-------- Extracted entries

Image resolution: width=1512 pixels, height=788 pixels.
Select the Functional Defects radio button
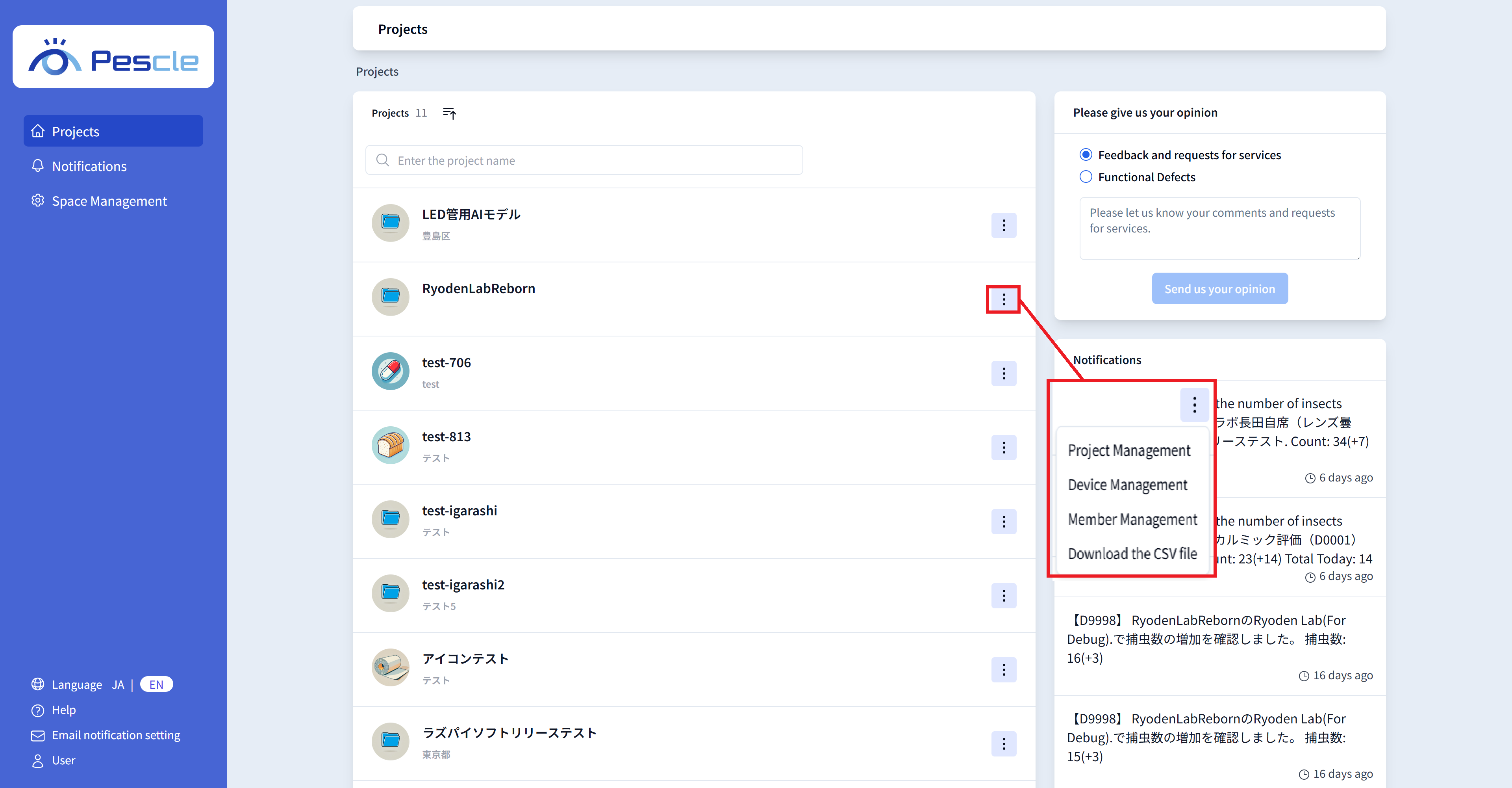[x=1086, y=177]

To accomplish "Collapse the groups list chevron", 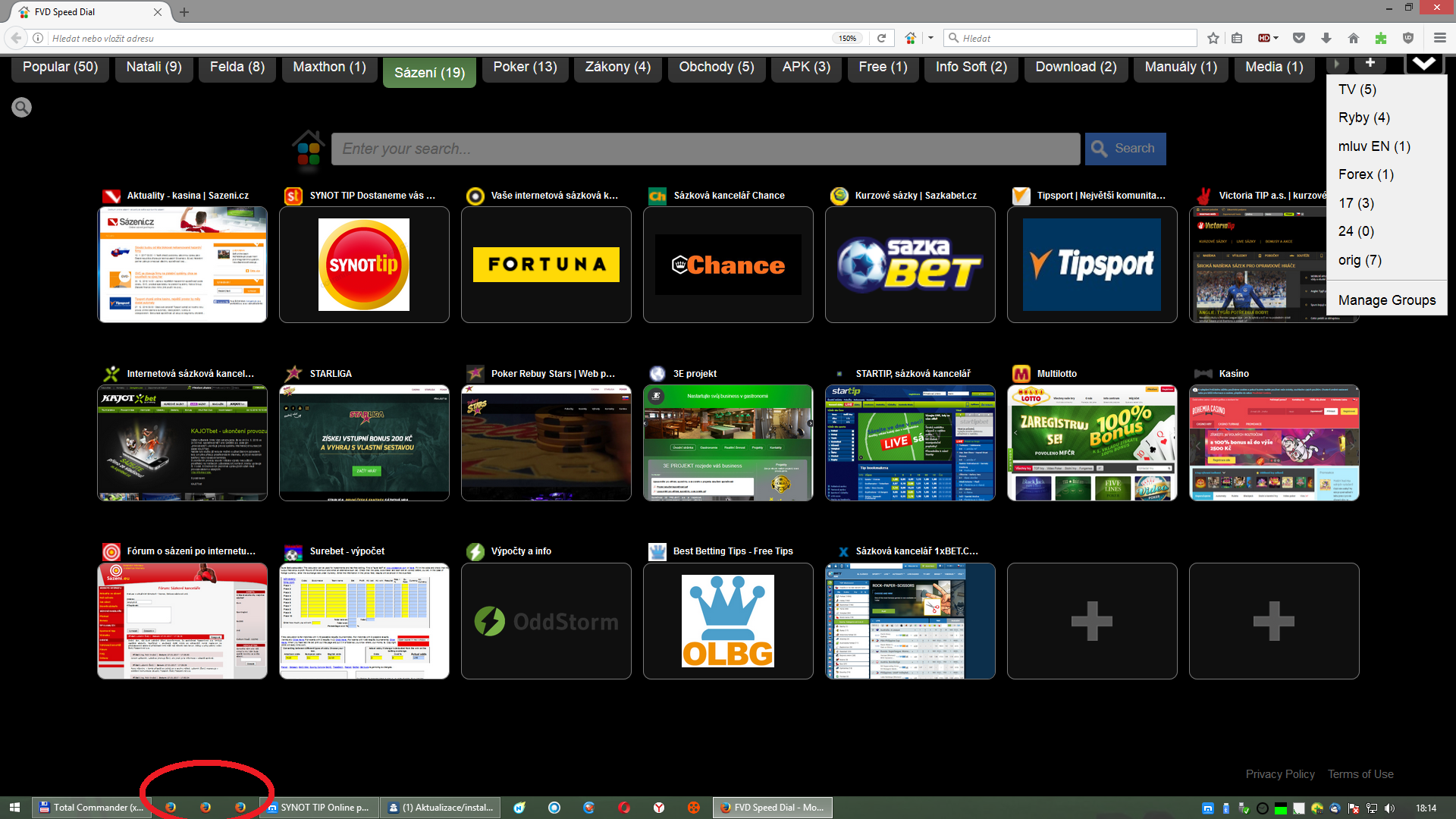I will [x=1423, y=64].
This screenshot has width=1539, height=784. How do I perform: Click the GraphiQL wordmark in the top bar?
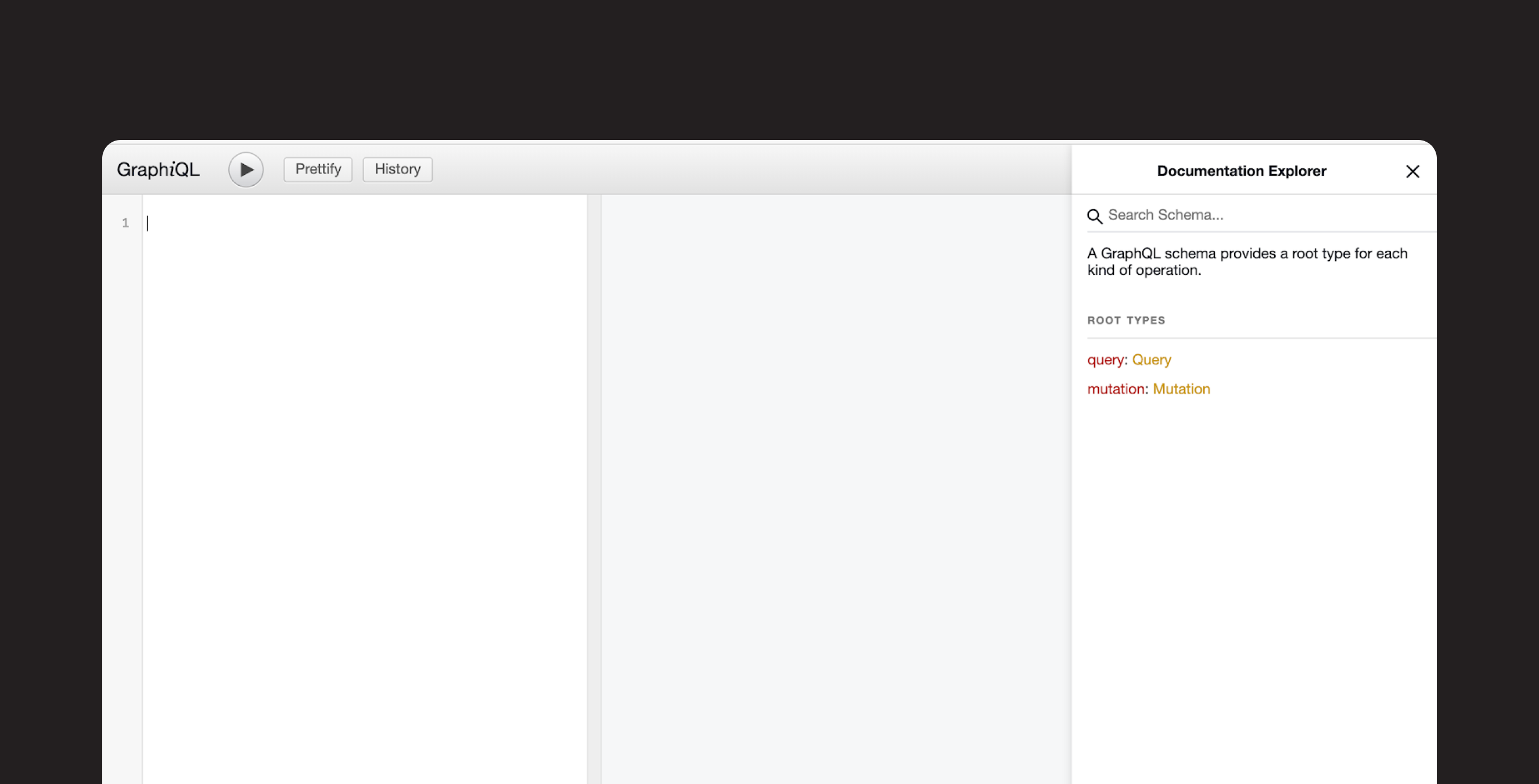pos(159,169)
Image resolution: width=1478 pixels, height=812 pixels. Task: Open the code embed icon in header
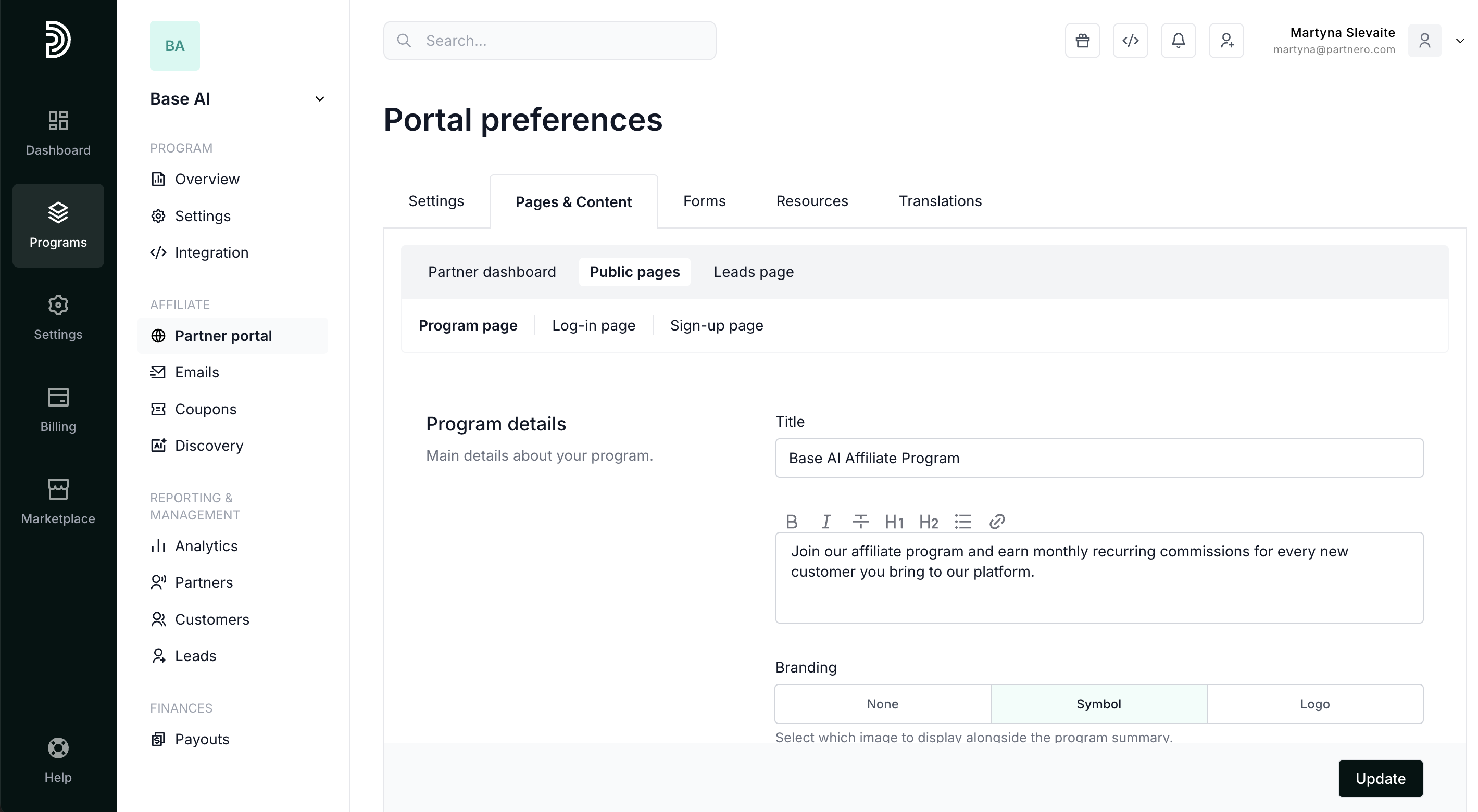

----------------

Using the records above, find and show each line with the string "pixels".

Finished task =
Image resolution: width=1512 pixels, height=788 pixels.
Image resolution: width=1478 pixels, height=812 pixels. Task: Open the code embed icon in header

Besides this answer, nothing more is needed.